About this exercise: Only an exact retyping of all the entries counts as an answer.

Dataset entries
[Start of section]
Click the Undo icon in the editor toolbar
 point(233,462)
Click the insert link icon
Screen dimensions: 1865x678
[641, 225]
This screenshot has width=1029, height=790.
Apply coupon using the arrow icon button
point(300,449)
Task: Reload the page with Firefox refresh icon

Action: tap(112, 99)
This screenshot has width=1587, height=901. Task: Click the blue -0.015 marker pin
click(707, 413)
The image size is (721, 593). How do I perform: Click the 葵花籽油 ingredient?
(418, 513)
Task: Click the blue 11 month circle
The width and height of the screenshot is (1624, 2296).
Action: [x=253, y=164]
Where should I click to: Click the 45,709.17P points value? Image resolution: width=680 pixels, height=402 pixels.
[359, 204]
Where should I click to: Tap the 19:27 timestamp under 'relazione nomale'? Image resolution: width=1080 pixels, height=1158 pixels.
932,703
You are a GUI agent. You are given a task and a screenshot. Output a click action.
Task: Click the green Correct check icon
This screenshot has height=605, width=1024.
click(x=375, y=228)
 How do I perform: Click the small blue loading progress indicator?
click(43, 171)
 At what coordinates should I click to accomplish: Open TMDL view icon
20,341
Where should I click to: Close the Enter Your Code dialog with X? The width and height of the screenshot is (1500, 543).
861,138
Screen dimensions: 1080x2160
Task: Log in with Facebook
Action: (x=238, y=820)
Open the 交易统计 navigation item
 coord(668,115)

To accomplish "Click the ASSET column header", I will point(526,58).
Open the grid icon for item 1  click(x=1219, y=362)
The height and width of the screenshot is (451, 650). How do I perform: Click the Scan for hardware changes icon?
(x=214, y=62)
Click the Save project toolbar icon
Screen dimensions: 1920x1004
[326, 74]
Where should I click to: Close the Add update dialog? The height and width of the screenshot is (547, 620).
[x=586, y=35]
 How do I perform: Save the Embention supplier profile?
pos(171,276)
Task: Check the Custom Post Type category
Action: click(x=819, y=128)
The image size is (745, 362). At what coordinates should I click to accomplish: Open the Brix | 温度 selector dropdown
[End of section]
Result:
Click the Undo icon in the editor toolbar
 point(233,462)
Click the insert link icon
Screen dimensions: 1865x678
[641, 225]
This screenshot has width=1029, height=790.
Apply coupon using the arrow icon button
point(300,449)
Task: Reload the page with Firefox refresh icon

Action: tap(112, 99)
This screenshot has width=1587, height=901. Task: Click the blue -0.015 marker pin
click(707, 413)
The image size is (721, 593). How do I perform: Click the 葵花籽油 ingredient?
(418, 513)
Task: Click the blue 11 month circle
The width and height of the screenshot is (1624, 2296).
Action: [x=253, y=164]
Where should I click to: Click the 45,709.17P points value? Image resolution: width=680 pixels, height=402 pixels.
[359, 204]
Where should I click to: Tap the 19:27 timestamp under 'relazione nomale'? Image resolution: width=1080 pixels, height=1158 pixels.
932,703
You are a GUI agent. You are given a task and a screenshot. Output a click action.
Task: Click the green Correct check icon
This screenshot has height=605, width=1024.
click(x=375, y=228)
 How do I perform: Click the small blue loading progress indicator?
click(43, 171)
 At what coordinates should I click to accomplish: Open TMDL view icon
20,341
Where should I click to: Close the Enter Your Code dialog with X? The width and height of the screenshot is (1500, 543).
861,138
Screen dimensions: 1080x2160
Task: Log in with Facebook
Action: (x=238, y=820)
Open the 交易统计 navigation item
 coord(668,115)

To accomplish "Click the ASSET column header", I will point(526,58).
Open the grid icon for item 1  click(x=1219, y=362)
The height and width of the screenshot is (451, 650). How do I perform: Click the Scan for hardware changes icon?
(x=214, y=62)
Click the Save project toolbar icon
Screen dimensions: 1920x1004
[326, 74]
Where should I click to: Close the Add update dialog? The height and width of the screenshot is (547, 620).
[x=586, y=35]
 How do I perform: Save the Embention supplier profile?
pos(171,276)
Task: Check the Custom Post Type category
Action: click(x=819, y=128)
The image size is (745, 362). At what coordinates should I click to accomplish: Open the Brix | 温度 selector dropdown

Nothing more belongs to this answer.